And if, as Disney hopes, it fares better commercially than his eminently worthy "He Got Game" of last year, Lee, who said his next project will be "pure Negroidal," said that could have something to do with it.

"Summer of Sam" also has the kind of raunch that nearly landed it an NC-17 rating, but the MPAA's eyebrows went up over steamy sequences, not serial killing.

Although this year's main competition features one American film with strong opinions on social issues (Tim Robbins' WPA mural of a movie, "Cradle Will Rock") and another about a black urban hero surrounded by laughably bigoted white gangsters (Jim Jarmusch's winningly insouciant "Ghost Dog," which stars Forest Whitaker and has the hippest score in town), there was mysteriously no room for Lee. So "Summer of Sam" is in the ever-more-interesting Directors' Fortnight sidebar in a year when the prestige of the main event looks more arbitrary than usual.

"I don't have to put on a tux and walk up the red carpet," Lee said. "We just want the film to be seen."

But he did point out, with reference to Gilles Jacob, the distinguished French official who oversees festival selections, that even Michael Jordan retired.

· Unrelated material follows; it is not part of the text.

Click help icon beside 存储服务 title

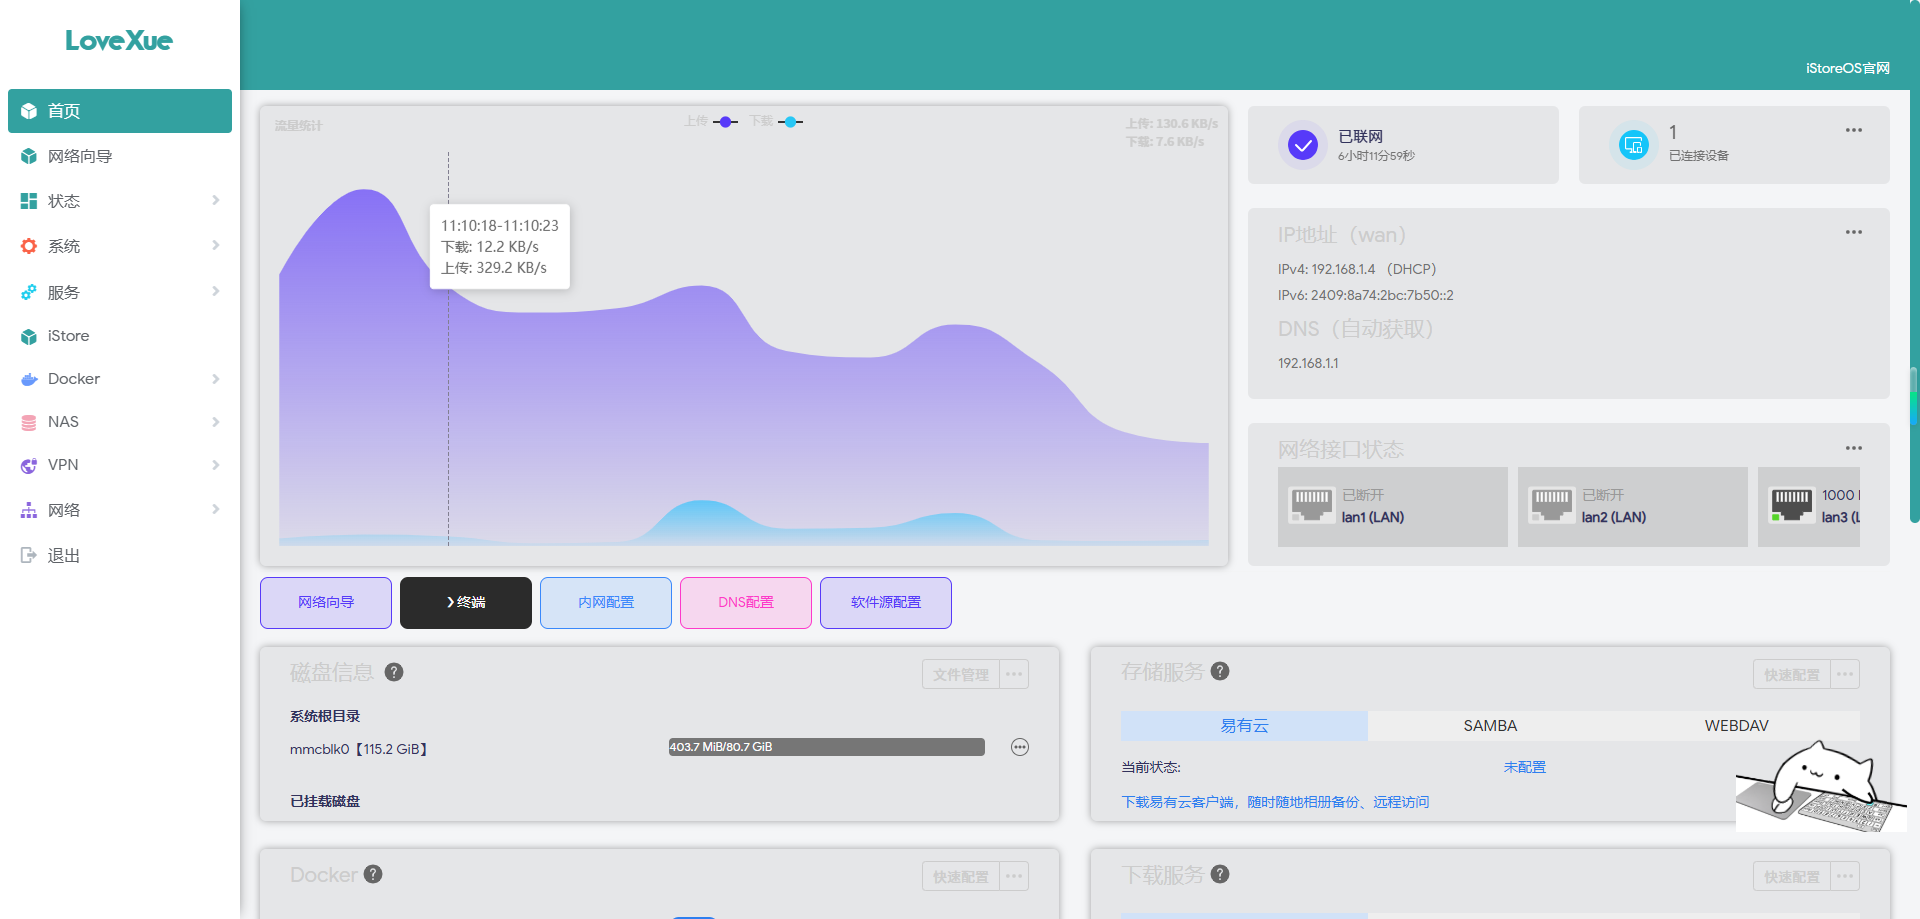[1220, 671]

One of the most overwhelming films shown thus far is "L'Humanite," directed by Bruno Dumont ("The Life of Jesus") with a slow, punishing intensity that exerts a troubling fascination. Instinctively religious, terse almost to the point of arrogance, his new film leaves a powerful impression by immersing the viewer in the stillness of a nearly uneventful story, with a wide-eyed central character who silently registers the brutishness of life around him.

On a seriously different note, Takeshi Kitano's "Kikujiro" arrived Thursday trailing a lot more cute whimsy than might have been expected. It's a road movie that casts this filmmaker as a comically irascible loser traveling with a lonely little boy. Its deadpan physical clowning has more charm than its sweeter touches, though the flights of fancy can yield fringe benefits like a man made up as a watermelon.

Outside the main competition, another amusingly gruff patriarch is played by Om Puri in "East is East," a funny, ribald family story about the culture clash between English and Pakistani attitudes. It has Miramax behind it and good commercial prospects ahead.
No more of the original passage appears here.